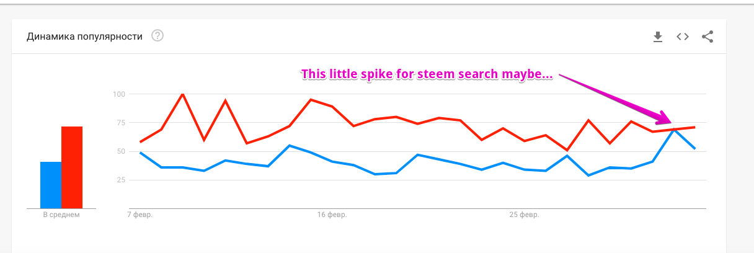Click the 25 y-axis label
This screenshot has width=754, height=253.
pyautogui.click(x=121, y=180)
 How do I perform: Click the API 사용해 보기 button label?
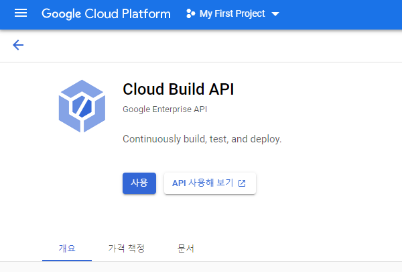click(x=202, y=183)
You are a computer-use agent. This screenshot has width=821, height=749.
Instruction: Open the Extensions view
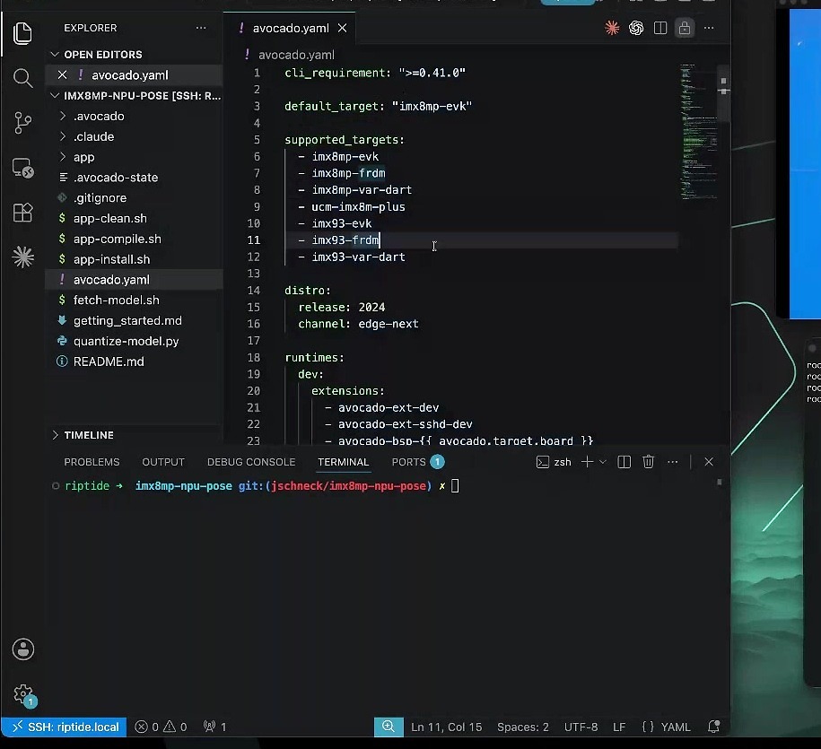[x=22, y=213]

* * *

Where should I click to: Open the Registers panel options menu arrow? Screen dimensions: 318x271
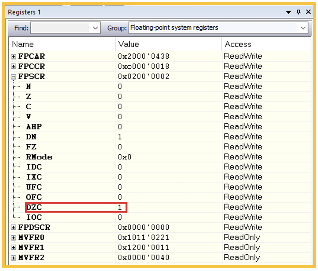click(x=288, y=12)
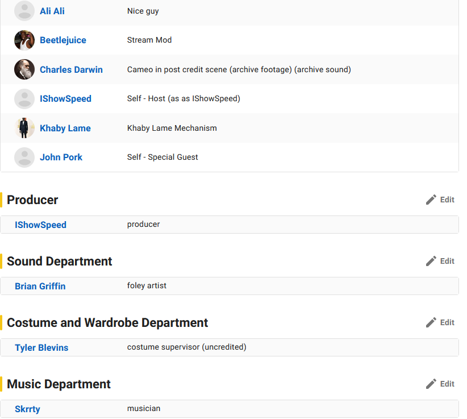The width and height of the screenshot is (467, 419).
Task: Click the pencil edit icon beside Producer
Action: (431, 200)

---

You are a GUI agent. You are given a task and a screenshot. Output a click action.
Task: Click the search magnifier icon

* Your assignment *
Wherever the word "agent" turns up in a line of the entries above, copy that line.

* Answer *
You are a computer-use agent. This screenshot has width=821, height=749.
You are a GUI agent. You are given a task and a screenshot. Output a click action.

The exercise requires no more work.